6. RISK AND SECURITY INTEREST

6.1 Risk: Risk of any loss, damage or deterioration of or to Goods shall be borne by Customer from the date of delivery of Goods in accordance with clause 5.1(a).

6.2 Security interest: Customer grants a security interest to Seller in each and every part of the Goods as security for payment for that part and of each other part or parts of the Goods at any time supplied (“Customer’s indebtedness and obligations”). For the purposes of section 36(1)(b) of the PPSA, and to ensure maximum benefit and protection for Seller by virtue of section 36(1)(b)(iii) of the PPSA, Customer confirms and agrees that Customer intends to and does grant to Seller, as security for Customer’s indebtedness and obligations, a security interest in all of the Customer’s present and after-acquired personal property except only for any such property which is or comprises items or kinds of personal property (“excepted property”): (a) in or to which Customer has rights; and (b) which has not been supplied by Seller to Customer, other than any excepted property which is or comprises proceeds of any of that present and after-acquired property which has been supplied by Seller to Customer.

6.3 Customer cooperation: Customer shall do anything that Seller reasonably requires to ensure that Seller has a perfected security interest in all the Goods and a purchase money security interest in each part of the Goods to the extent of the purchase price for that part.

6.4 Allocation of payments: Seller may allocate amounts received from Customer in any manner Seller determines, including in any manner required to preserve any purchase money security interest it has in any Goods.

6.5 Verification statement: Customer waives the right to receive a copy of the verification statement confirming registration of a financing statement or financing change statement relating to the security interest.

6.6 Customer acknowledgements: Customer: (a) agrees that if, at any relevant time, Seller does not at that time have priority over all other secured parties in respect of any part of the Goods, then Customer and Seller will, for the purposes of section 109(1) of the PPSA, be deemed, in accordance with the entitlement to do so under section 107(1) of the PPSA, to have contracted out of that section; and (b) agrees that nothing in section 114(1)(a), 133 and 134 of the PPSA shall apply to any Contract, or the security under any Contract, and waives Customer’s rights under sections 121, 125, 129 and 131 of the PPSA.

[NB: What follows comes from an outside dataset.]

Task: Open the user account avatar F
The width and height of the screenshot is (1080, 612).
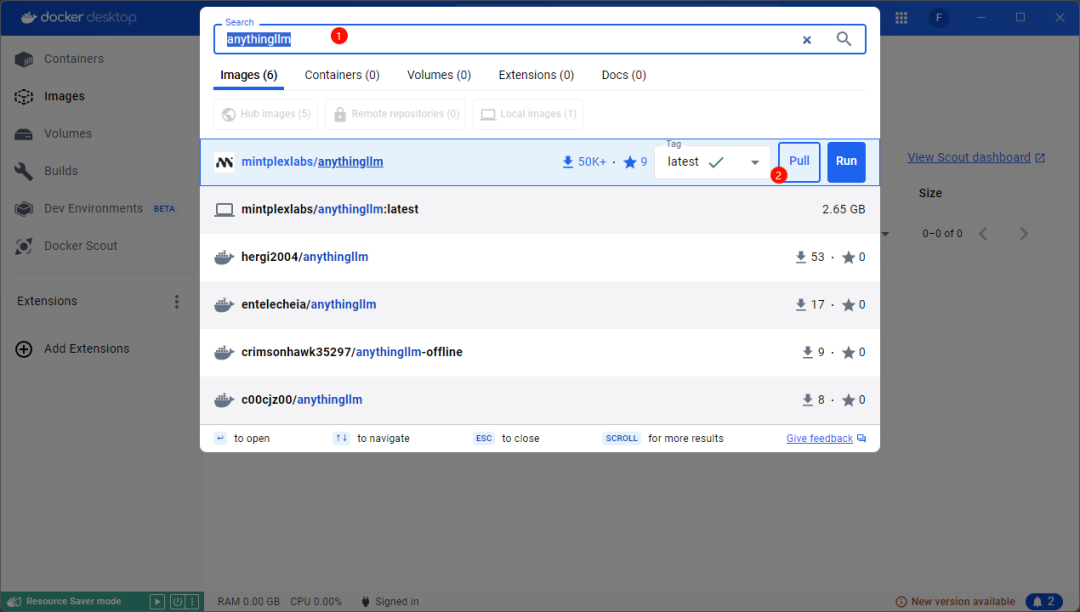Action: (x=938, y=18)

6.7 Appointment of receiver: Without limiting any other rights it has, at any time after a Default occurs, Seller may (whether or not Seller has exercised any other right) appoint any person to be a receiver of all or any of the Goods. In addition to, and without limiting or affecting any other powers and authorities conferred on a receiver (whether under the Receiverships Act 1993 or at law or otherwise), a receiver has the power to take in, sell and do all things in relation to the Goods as if the receiver has absolute ownership of the Goods.

7. SELLER’S WARRANTIES

7.1 Warranty: Seller will (subject to clauses 7.3 and 8) repair or make good any defects in materials and workmanship in Goods arising within the period specified in the Contract or, where no period is specified, within one month from the date of delivery. No claim shall be accepted under such warranty unless written notice of the claim is received by Seller within five Business Days after the defect is discovered nor shall any claim be accepted:

(a) if any attempt to repair the Goods is made by any person or persons not authorised by Seller to effect those repairs;

(b) if the Goods have been dismantled or modified without the approval of Seller; or

(c) if the Goods have not been stored, maintained or used in a proper manner. Seller shall not be obliged to carry out any work nor be under any liability under this clause for so long as Customer is in default in relation to any payment or in the performance of any obligation under any Contract.

7.2 Place of repairs: Any repairs to the Goods shall be effected at such place as Seller may specify. Customer shall be responsible for transporting to Seller any Goods to be repaired or made good.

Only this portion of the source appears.